For frameworks without an adapter, the raw LoopGain.observe() API works against any iterable. The adapters are 100-200 lines each — copy one of loopgain/integrations/{langgraph,crewai,autogen,langchain,openai_agents,claude_agent_sdk}.py as a starting point.
Initial public release. Core library shipped (current version: see the PyPI badge at the top). Framework adapters (LangGraph, CrewAI, AutoGen, LangChain, OpenAI Agents SDK, Claude Agent SDK) are installable as optional extras. The cloud-aggregator telemetry receiver and dashboard are live as separate open-source repos. The math and the API surface are stable.
This is alpha software.
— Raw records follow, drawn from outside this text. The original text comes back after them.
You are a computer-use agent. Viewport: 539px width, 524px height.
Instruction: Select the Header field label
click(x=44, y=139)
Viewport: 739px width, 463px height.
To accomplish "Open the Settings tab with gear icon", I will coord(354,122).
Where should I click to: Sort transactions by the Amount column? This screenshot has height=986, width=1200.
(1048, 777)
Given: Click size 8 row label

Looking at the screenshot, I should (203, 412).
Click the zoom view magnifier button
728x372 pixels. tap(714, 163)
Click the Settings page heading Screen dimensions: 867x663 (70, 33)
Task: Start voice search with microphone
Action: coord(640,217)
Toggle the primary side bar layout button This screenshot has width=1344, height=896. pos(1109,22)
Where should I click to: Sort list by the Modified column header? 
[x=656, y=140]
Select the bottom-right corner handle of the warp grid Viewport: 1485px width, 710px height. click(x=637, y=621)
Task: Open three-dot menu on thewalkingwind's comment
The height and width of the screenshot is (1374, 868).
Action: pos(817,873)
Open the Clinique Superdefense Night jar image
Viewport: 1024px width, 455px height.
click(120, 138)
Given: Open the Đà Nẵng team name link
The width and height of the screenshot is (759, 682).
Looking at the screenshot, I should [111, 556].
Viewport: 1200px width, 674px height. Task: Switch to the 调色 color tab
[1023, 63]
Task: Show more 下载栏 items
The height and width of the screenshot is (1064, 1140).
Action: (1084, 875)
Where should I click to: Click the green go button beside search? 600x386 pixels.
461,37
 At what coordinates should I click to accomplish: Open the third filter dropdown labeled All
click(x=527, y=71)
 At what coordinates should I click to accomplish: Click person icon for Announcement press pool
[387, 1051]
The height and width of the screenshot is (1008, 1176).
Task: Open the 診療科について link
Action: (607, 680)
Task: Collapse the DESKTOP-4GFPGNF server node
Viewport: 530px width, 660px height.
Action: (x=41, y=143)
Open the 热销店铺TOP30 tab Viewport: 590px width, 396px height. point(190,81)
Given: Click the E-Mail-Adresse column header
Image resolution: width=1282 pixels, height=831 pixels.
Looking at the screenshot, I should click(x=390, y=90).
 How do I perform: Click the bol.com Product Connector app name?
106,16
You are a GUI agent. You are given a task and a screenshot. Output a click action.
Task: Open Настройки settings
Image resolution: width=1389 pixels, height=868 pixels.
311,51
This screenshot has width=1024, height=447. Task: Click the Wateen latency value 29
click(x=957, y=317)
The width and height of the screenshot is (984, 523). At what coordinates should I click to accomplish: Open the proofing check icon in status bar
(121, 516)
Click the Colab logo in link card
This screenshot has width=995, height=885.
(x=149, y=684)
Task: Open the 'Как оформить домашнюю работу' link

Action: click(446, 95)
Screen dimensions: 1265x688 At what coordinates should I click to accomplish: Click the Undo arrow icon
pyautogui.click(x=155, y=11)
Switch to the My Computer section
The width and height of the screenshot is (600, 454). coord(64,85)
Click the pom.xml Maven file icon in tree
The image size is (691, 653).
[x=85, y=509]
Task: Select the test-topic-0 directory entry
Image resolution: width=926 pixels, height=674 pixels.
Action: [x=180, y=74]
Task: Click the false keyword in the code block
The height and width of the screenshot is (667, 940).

The API may break before 1.0 if production usage surfaces design issues; pin the version.
LoopGain applies the Barkhausen stability criterion (Heinrich Barkhausen, 1921 — the foundational result on when feedback amplifiers oscillate) to AI agent feedback loops. The criterion was originally a way to predict whether an electronic oscillator would sustain oscillation; it turns out to map cleanly onto any feedback loop you can attach an error signal to.
The cleanest summary: an iterative AI loop with a measurable error signal is a feedback system. The ratio E(n) / E(n-1) is its empirical loop gain. The Barkhausen result tells you that loop gain less than 1 converges, equal to 1 oscillates, greater than 1 diverges. LoopGain operationalizes this: classifies the loop's current band, decides what to do, and tells you when you'll converge.
Loop types this applies to in practice:
- Verify-revise loops (GVR pattern) — generator produces, verifier finds issues, reviser fixes. Error = issue count or severity-weighted score.
- Refinement loops — initial output, iterate to improve. Error = distance from target spec / rubric score.
- Tool-use retry chains — agent calls tool, gets back error/success, retries. Error = consecutive failure count or aggregate score.
- RAG with self-correction — retrieve, generate, critique, re-retrieve. Error = critique severity or hallucination score.
- Code generation with linter/test feedback — generate, run tests/linter, fix, repeat. Error = failing test count or linter violation count.
- Multi-step reasoning loops — ReAct-style think/act/observe iterations. Error = whatever the agent's quality assessor returns.
- Custom feedback loops — anything where you can produce a number that should drop toward zero as the loop succeeds.